Dil- düşünce ilişkisi etrafında yapılan yorumların
geneli, düşüncenin ancak dil ile gerçekleştirilebilecek bir
zihinsel edim olduğu yönündedir. Buradan düşünceyi dilden
ayırarak anlamlandırmanın olanaksız olduğu anlaşılıyor.
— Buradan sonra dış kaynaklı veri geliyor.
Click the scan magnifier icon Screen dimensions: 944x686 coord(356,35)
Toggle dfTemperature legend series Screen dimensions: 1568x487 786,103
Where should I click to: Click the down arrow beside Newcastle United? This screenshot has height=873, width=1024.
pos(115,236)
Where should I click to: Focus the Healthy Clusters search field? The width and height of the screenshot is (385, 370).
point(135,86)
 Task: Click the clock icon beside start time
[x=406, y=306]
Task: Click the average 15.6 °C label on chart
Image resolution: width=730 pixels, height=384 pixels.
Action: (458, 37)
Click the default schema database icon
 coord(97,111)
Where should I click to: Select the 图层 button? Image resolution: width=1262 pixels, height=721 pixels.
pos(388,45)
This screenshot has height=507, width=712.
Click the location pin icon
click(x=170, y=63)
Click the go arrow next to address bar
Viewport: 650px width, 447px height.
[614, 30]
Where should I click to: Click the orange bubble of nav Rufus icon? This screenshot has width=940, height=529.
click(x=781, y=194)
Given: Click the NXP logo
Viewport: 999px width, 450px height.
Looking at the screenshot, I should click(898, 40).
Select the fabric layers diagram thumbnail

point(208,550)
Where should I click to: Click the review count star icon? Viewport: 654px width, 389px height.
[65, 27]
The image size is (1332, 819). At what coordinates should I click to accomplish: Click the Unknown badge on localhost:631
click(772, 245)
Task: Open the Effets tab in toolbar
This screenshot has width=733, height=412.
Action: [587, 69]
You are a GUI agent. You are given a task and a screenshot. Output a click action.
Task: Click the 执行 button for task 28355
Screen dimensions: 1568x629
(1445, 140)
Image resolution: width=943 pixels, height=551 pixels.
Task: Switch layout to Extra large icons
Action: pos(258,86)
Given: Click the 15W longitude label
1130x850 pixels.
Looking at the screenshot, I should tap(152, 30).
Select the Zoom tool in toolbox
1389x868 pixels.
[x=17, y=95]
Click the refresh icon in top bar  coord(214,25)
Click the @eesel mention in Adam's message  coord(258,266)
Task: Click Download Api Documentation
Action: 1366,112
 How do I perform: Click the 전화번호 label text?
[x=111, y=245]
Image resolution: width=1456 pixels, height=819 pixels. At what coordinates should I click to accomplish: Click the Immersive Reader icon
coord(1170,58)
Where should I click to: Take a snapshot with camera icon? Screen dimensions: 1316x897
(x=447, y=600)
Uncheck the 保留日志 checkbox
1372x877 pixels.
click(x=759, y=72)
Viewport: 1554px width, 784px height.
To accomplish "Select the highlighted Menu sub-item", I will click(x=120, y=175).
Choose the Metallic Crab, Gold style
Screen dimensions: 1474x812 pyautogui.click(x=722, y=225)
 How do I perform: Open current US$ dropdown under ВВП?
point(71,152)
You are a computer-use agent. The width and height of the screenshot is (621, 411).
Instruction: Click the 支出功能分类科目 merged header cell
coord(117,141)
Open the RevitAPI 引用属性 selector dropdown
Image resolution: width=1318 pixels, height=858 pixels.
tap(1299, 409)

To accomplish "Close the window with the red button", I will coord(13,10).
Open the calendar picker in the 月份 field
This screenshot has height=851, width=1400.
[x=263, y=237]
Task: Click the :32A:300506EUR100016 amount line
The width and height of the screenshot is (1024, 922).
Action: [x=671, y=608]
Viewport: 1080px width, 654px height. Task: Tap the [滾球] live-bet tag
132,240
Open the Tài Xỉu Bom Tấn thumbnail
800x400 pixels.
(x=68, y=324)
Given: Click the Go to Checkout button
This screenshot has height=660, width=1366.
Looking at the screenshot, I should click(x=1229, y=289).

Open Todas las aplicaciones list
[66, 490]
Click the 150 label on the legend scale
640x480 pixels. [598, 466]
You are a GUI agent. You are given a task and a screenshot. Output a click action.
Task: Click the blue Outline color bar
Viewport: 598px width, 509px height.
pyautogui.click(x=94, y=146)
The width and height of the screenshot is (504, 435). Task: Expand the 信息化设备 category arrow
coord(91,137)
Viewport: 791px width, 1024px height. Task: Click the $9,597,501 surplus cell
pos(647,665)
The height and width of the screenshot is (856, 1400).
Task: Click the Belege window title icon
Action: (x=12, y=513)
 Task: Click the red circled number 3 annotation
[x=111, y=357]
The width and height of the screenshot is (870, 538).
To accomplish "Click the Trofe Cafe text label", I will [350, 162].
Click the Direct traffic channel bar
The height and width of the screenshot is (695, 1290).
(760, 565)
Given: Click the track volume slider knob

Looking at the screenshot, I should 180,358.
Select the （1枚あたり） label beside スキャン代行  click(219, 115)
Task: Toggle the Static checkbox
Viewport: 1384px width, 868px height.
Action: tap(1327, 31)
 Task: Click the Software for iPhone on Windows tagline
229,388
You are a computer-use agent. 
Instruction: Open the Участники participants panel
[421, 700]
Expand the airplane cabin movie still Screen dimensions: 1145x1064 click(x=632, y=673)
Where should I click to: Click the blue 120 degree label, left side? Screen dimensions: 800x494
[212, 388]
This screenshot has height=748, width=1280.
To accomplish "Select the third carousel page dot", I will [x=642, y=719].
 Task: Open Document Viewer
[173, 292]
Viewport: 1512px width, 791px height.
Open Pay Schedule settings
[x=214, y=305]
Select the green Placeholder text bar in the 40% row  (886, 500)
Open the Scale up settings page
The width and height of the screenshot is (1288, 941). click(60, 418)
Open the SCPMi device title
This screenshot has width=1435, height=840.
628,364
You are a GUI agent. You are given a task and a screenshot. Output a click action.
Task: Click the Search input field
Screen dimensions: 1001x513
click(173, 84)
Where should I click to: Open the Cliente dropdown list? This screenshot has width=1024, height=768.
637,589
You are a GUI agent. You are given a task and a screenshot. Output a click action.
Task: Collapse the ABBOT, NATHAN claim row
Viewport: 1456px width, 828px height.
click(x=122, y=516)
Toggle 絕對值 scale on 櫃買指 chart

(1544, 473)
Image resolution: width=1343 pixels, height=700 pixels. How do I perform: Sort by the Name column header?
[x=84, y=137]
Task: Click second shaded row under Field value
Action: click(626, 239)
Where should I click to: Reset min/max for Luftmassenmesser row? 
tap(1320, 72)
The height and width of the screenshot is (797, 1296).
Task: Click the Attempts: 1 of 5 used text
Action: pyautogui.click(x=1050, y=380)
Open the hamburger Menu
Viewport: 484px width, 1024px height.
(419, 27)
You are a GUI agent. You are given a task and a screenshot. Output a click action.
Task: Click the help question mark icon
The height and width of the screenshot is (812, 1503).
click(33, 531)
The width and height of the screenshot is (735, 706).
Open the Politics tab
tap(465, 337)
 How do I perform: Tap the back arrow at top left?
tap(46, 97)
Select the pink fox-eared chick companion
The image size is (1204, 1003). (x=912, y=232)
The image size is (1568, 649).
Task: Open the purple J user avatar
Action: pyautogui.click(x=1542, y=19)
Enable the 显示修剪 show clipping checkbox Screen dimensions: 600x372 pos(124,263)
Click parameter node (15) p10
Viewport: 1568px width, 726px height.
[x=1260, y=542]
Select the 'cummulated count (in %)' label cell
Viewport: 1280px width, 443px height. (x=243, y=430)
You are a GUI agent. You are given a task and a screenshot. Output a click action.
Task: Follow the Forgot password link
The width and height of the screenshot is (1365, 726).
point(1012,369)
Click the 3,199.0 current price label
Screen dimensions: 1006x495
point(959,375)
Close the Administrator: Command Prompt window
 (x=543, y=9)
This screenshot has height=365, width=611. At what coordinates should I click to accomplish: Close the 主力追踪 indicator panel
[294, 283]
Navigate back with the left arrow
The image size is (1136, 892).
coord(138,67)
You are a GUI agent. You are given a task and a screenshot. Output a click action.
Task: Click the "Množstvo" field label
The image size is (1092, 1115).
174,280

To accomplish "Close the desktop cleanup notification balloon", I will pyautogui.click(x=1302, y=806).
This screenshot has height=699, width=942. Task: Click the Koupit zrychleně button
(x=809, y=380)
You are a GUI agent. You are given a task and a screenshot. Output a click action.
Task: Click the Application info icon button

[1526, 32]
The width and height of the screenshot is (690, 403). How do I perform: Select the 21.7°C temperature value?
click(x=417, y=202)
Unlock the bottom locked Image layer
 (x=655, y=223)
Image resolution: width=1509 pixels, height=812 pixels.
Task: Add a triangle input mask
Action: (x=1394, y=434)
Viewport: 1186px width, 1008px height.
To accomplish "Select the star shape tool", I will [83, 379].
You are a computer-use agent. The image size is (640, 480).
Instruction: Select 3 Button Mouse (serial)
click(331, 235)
İnsan, bir dil donanımıyla dünyaya gelir ve -nörolojik ya da fizyolojik bir rahatsızlığı yoksa- farklı basamaklardan geçerek ana dilini edinir. Görüldüğü gibi ana dilinin
kazanılmasından bahsederken özel bir kavram kullandık:
“edinim”. “Edinim” dil bilim literatürü içinde sadece ana
dilinin kazanımı için kullanabileceğimiz özel bir terim. Bireyler, yetenekleri ve arzuları doğrultusunda değişik dilleri
bir dereceye kadar kullanma becerisini kazanabilirler; ancak
burada artık “edinim”den farklı bir durum “öğrenim” devreye girer. Bu durumu şu basit örnekle açıklamak mümkün:
Kimse yenidoğana belli bir dil eğitimi vermek için özel
bir çaba harcamıyor; ama bir de bakıyorsunuz bir bebek,
elinde mama şişesiyle kendisine gülümseyen kadına “anne”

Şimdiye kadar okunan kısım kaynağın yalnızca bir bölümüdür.